(How to complete this task) Carry on the blog post about fundraising posters and the early thorn moth caterpillar, picking up right after its last sentence.

(Passage provided)

· · ·

Monday, October 21, 2013

Fund raising...

I wouldn't normally do this but I want to hijack my own blog entry for the purposes of blatant  and shameless self promotion!
Before you think I have lost the plot though, can I add that it is all in the cause of raising some much needed funds for medical research.

I have produced some posters to try and raise funds for the Alzheimer's Society. Alzheimer's and Dementia affect a huge proportion of our population and need our support. Recent developments in attempting to halt the degeneration of brain cells are promising, but more research is needed and that requires funding.
If you think you can help, please head over to my FOR SALE PAGE for full details...

On with my late October update to the blog then...

I will start with another photo of a caterpillar that I featured a couple of entries ago, the looper, that I now know to be the larva of an early thorn moth...

Firstly, what a great pose? But anyway, the reason I have added this is because I have been reading a little more about these creatures and it seems that being considered to be the best twig mimic of all, is not the whole story.

· · ·

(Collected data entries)
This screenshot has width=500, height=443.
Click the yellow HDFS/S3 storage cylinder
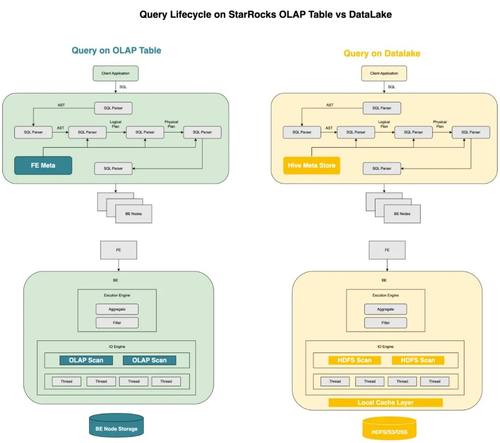point(389,428)
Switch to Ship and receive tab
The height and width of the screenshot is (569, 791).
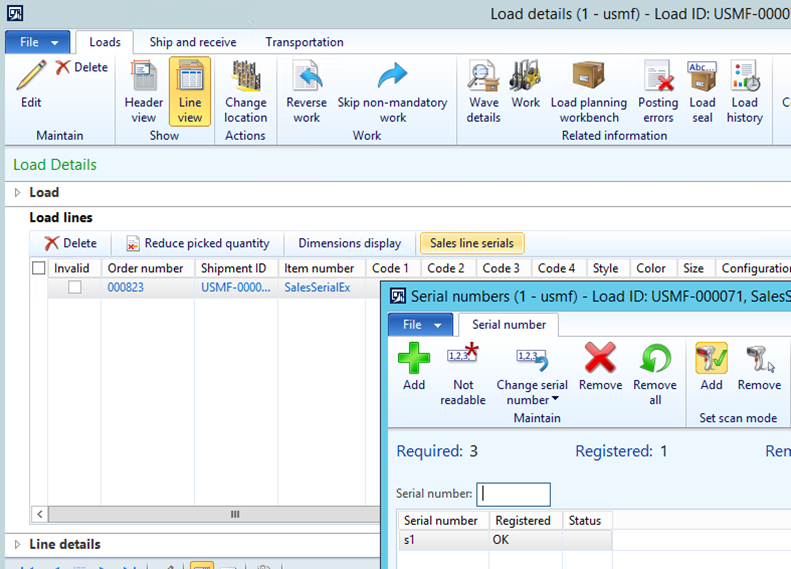[193, 42]
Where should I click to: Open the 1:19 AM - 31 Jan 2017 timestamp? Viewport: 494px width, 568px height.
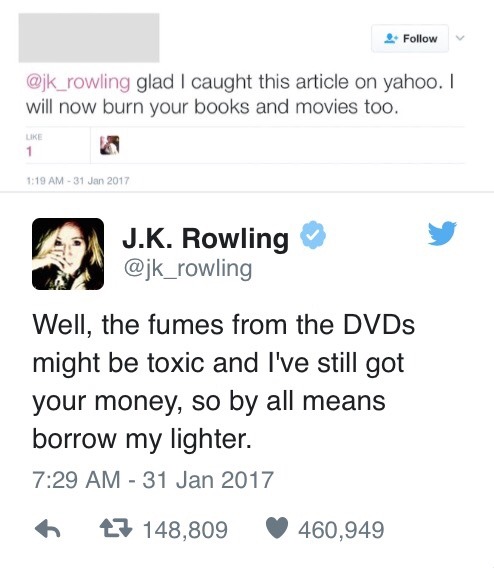[78, 180]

· · ·

(Result for this task)
No, research now shows that they don't just rely on looking like a twig. Apparently the disguise works best where twigs are common, it seems to fool most birds more often and so during the day they will position themselves where there are lots of natural twigs, even if it means missing out on feeding.
They then move to the leaves under cover of night, where they then feed in relative safety.

It also seems to work best if the position themselves where there aren't too many others caterpillars doing the same thing as the birds do see the larvae but don't seem to find the extra effort involved in determining whether or not it is actually food worthwhile but if there are rich pickings to be had, they will then persevere.


I was out recently on a rather dull day after rain and the flash was causing me all kinds of problems with water reflection and so decided to opt for natural light on these next pictures...

I think this large wasp is probably an Ichneumon and possibly Coelichneumon sp? There are several similar and so I can't be sure.
Not how most folks imagine a wasp to look but wasp it is.

Another surprise on this dull day was how many crickets were around on the low vegetation. I counted up to twenty of the species pictured here and then gave up, there were lots more, both male and female...

Roesel's Bush Cricket (male)

Incidentally, if you are wondering why Roesel's ? It was named after a German entomologist. I think we in the south east corner of the U.K. were the first to see this species and today the most prolific population is still to be found here, although it has spread north at quite a rate in recent years and can now be found in many other areas.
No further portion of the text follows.